Altman isn’t alone in thinking that. Google’s Gemini has some slick capabilities, albeit ones that none of us should feel all that comfortable with. Because it’s looped into your Google account, it can hunt for old emails and documents in a way that traditional search cannot. (For example, you can tell it to find a document from three or four years ago in which you wrote a specific thing, rather than just trial-and-erroring a bunch of search terms. Often, it will even work!) It’s also about to drive Apple’s Siri, giving Google another foothold in a product that’s in most of our pockets. It’s got its own developer suite that works fine for lay users and that some coder friends have told me is just as serious as Claude Code. But these tools are not as easy to mass-market as the image-generation Super Bowl commercial the company aired on Sunday.
All of this is unsatisfying. More than three years into the generative A.I. boom, the techno-optimist on my shoulder is holding out for an industry that saves me time on the business tasks that don’t excite me but skips the most pointless and destructive applications of the technology. As the major players currently bill themselves, the A.I. lab that most fits into this vision is Anthropic, which is why Claude is the most likely of these services to keep getting my $20 after I file this story.
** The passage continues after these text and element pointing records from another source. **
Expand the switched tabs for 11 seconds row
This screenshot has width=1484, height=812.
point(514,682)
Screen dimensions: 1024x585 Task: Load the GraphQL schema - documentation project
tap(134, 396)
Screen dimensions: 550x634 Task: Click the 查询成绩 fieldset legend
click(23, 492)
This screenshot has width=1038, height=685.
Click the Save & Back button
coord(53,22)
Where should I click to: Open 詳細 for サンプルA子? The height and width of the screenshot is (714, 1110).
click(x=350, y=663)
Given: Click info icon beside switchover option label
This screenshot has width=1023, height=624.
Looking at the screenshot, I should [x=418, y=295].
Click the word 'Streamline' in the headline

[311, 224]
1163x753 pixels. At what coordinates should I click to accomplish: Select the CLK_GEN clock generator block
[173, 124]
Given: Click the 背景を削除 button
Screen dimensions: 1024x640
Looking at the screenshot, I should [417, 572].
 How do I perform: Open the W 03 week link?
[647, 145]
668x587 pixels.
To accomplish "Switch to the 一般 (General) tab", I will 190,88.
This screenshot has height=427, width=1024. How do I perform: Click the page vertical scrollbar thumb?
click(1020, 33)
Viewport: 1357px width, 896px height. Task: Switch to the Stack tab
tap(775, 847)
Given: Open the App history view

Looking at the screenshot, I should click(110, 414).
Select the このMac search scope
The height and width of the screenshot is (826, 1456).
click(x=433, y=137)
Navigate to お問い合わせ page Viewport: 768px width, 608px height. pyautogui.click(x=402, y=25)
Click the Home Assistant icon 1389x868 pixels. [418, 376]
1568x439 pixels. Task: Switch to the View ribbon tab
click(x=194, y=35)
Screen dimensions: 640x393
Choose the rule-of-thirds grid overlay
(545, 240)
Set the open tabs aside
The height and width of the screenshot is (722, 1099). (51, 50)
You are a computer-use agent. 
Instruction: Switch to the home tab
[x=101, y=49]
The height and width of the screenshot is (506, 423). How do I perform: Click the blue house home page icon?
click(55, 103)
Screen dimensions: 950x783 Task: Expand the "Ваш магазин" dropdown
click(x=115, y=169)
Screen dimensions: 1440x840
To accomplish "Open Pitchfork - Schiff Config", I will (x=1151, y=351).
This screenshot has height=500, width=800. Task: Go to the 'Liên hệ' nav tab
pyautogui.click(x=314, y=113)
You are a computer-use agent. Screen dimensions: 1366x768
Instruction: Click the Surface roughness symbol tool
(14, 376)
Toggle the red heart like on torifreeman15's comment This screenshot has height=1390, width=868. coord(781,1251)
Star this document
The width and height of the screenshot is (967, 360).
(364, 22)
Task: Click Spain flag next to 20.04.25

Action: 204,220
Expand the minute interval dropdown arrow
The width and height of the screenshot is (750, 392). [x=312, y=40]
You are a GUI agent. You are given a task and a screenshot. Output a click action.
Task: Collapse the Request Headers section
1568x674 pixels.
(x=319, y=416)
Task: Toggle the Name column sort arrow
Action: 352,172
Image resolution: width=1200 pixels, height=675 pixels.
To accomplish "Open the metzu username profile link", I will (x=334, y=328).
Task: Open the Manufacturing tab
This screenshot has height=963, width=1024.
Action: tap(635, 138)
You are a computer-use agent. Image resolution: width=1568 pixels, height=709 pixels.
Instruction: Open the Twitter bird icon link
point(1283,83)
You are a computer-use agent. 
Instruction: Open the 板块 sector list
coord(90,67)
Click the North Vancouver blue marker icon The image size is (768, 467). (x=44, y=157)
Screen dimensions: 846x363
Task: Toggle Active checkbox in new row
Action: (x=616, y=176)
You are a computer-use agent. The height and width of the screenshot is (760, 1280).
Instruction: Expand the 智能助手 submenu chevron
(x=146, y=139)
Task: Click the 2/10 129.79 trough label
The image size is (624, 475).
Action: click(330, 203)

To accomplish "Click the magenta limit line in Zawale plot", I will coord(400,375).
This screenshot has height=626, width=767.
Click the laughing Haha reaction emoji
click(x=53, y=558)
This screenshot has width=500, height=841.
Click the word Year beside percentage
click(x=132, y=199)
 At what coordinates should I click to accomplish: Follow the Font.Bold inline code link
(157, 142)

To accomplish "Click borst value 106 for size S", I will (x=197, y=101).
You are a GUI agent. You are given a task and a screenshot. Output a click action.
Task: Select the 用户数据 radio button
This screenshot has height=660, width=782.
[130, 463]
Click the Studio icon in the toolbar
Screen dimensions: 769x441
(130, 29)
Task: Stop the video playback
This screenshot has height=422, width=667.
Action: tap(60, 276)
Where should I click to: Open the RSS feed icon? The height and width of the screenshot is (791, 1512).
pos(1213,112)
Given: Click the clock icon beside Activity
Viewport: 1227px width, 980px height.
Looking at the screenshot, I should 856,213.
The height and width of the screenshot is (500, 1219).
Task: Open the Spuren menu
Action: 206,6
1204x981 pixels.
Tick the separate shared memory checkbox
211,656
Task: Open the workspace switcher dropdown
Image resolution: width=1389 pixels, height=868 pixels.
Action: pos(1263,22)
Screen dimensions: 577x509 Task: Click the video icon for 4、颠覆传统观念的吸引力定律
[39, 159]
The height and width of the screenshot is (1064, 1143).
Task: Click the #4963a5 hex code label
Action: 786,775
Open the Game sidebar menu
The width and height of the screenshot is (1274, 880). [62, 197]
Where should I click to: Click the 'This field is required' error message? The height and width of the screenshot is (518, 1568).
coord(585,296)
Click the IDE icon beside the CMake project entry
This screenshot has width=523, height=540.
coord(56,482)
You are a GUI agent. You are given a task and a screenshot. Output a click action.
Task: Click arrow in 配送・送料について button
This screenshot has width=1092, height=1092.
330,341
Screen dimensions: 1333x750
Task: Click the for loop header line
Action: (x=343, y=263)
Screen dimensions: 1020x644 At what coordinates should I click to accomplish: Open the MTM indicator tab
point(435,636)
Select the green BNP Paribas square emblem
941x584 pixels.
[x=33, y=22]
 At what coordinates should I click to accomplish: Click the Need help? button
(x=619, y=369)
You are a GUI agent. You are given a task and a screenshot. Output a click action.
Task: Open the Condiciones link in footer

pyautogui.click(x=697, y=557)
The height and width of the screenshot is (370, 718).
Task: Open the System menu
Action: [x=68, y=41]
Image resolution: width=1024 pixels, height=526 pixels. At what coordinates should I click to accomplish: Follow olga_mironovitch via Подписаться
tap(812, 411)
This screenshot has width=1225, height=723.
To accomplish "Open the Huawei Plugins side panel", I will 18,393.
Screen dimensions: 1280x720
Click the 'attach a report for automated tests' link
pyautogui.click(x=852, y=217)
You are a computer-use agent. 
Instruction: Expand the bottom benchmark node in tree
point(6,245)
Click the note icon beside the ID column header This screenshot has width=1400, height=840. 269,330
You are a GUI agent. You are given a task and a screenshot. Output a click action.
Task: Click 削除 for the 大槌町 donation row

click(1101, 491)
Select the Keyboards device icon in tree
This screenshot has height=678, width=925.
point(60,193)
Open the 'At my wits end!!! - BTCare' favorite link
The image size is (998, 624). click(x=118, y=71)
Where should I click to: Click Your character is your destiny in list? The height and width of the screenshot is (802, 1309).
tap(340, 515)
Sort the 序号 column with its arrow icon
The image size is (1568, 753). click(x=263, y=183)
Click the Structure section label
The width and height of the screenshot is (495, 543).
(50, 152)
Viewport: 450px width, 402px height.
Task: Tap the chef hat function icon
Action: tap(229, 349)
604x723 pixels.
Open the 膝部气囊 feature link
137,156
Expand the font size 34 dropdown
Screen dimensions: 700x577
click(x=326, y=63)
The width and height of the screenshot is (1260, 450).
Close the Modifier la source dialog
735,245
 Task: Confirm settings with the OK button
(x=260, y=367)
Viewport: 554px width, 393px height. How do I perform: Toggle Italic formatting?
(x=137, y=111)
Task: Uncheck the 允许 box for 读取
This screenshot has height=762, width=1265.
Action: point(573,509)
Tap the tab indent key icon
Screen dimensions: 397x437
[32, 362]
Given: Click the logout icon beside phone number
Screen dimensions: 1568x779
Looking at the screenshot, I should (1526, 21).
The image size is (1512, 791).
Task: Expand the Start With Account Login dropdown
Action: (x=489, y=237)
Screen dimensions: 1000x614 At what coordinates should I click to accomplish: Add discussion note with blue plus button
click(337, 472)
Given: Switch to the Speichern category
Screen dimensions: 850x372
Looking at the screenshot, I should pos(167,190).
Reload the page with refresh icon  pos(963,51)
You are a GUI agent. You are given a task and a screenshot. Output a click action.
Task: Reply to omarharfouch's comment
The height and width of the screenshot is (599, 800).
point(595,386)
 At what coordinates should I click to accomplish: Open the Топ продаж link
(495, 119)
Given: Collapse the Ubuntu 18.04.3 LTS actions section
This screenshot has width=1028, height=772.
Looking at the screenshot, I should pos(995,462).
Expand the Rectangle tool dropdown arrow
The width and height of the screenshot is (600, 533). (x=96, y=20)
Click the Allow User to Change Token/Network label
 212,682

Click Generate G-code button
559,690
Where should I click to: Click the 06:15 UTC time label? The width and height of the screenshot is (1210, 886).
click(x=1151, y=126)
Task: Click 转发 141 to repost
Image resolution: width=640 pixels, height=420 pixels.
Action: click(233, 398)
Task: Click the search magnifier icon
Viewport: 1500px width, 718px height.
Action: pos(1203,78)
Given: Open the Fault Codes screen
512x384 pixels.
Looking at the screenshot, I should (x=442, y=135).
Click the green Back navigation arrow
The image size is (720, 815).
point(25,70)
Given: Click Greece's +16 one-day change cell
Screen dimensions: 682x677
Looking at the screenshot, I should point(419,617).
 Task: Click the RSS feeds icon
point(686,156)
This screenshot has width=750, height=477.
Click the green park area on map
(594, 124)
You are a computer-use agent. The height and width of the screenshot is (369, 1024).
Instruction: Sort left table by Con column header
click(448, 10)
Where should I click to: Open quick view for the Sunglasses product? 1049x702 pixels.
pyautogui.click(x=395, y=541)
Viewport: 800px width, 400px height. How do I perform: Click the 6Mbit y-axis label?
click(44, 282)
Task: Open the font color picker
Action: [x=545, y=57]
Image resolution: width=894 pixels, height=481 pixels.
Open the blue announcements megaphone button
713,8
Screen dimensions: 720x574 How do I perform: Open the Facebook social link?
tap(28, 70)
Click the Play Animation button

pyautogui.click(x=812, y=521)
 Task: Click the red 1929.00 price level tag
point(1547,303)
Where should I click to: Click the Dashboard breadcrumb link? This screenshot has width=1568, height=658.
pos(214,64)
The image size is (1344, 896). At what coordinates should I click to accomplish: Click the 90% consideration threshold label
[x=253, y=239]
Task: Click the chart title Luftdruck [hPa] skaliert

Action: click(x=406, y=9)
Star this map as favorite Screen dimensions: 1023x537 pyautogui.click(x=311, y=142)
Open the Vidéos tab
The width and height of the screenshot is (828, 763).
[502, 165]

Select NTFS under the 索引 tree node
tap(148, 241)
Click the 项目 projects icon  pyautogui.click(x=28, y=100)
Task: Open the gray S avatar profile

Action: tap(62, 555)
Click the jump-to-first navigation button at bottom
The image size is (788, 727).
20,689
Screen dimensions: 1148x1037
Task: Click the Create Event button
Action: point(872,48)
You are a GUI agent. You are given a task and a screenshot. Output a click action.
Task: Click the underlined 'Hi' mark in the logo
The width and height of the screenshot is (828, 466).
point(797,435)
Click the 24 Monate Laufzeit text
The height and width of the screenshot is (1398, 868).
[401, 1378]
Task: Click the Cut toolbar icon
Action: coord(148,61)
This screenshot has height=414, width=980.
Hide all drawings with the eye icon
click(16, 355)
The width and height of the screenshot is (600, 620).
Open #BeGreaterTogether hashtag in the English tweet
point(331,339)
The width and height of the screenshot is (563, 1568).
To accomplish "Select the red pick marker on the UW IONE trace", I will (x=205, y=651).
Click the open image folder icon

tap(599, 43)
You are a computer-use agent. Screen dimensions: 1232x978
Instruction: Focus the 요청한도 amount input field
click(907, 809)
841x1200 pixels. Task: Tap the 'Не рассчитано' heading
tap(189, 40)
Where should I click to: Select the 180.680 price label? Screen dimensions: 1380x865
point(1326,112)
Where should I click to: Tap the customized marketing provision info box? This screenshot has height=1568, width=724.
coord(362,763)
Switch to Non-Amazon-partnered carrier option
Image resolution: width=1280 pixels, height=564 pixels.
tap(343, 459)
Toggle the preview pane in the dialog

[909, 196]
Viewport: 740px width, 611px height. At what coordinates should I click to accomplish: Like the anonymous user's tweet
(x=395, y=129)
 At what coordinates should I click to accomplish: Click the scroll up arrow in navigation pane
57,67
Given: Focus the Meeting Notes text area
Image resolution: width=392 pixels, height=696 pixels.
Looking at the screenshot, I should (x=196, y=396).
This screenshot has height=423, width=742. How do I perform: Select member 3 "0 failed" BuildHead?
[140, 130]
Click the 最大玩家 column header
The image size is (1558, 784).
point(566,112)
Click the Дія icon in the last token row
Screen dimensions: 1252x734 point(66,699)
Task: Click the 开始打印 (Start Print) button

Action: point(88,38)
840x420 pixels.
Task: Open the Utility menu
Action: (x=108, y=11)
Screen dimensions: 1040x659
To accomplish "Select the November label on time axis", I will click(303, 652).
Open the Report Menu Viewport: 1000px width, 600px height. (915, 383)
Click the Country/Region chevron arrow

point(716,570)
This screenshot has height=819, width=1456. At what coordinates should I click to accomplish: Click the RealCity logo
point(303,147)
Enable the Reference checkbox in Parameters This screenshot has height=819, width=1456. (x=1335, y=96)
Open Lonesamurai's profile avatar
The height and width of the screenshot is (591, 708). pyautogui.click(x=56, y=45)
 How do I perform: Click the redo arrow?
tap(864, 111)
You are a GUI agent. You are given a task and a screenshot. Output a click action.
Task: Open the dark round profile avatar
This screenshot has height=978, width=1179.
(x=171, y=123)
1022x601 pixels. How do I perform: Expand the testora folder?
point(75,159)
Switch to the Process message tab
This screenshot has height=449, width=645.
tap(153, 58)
If not wanting my robot assistant/future overlord to have an image tool makes me an A.I. elitist, as Altman implies, then I will proudly fit myself for a monocle.
That is the opposite of Altman’s vision; OpenAI aims to be ubiquitous, racking up as many users as possible with the help of made-up pictures and videos and a chatbot that will talk you through all sorts of questions and problems. It has sometimes done that very poorly, allegedly up to encouraging a user to end his own life. OpenAI still loses billions of dollars every year, and a whole lot of people have questions about the company’s business acumen and culture. (These people seem to include the boss of Nvidia, OpenAI’s most critical partner.) But when you have 800 million users, your pitch isn’t not working.
Meanwhile, Google wants you to build your entire life around its products, same as ever, and sees Gemini as a tool to that end. It’s agnostic about whether it woos you with image-maker Nano Banana or a better way to search through your Google Drive. If there is anything comforting about Gemini, it’s that it does not represent Google shifting its corporate vision much. “Use Google products more” is still the main thing, and there could be a dark comfort in knowing that the company knew everything it needed to know about you long before you ever tried Gemini. In this sense, it feels less disruptive than its competitors.
The biggest skeptics of the generative A.I. industry may yet be right that the financials don’t really work, and the global stock market is due for a reckoning. But the concept of generative A.I. flat-out going away is a fantasy, absent a regulatory crackdown that is nowhere on the menu of American politics. This means that the rest of us have to decide which vision provides the most benefit for the least harm. I’m partial to the concept of more help with grunt work and less visual slop of the sort that can ruin lives and influence elections. There is a problem, though, and it comes from the unlikelihood that OpenAI or Anthropic will ever vanquish the other. Our A.I. future probably won’t be à la carte, and for now we’ve already ordered the whole thing.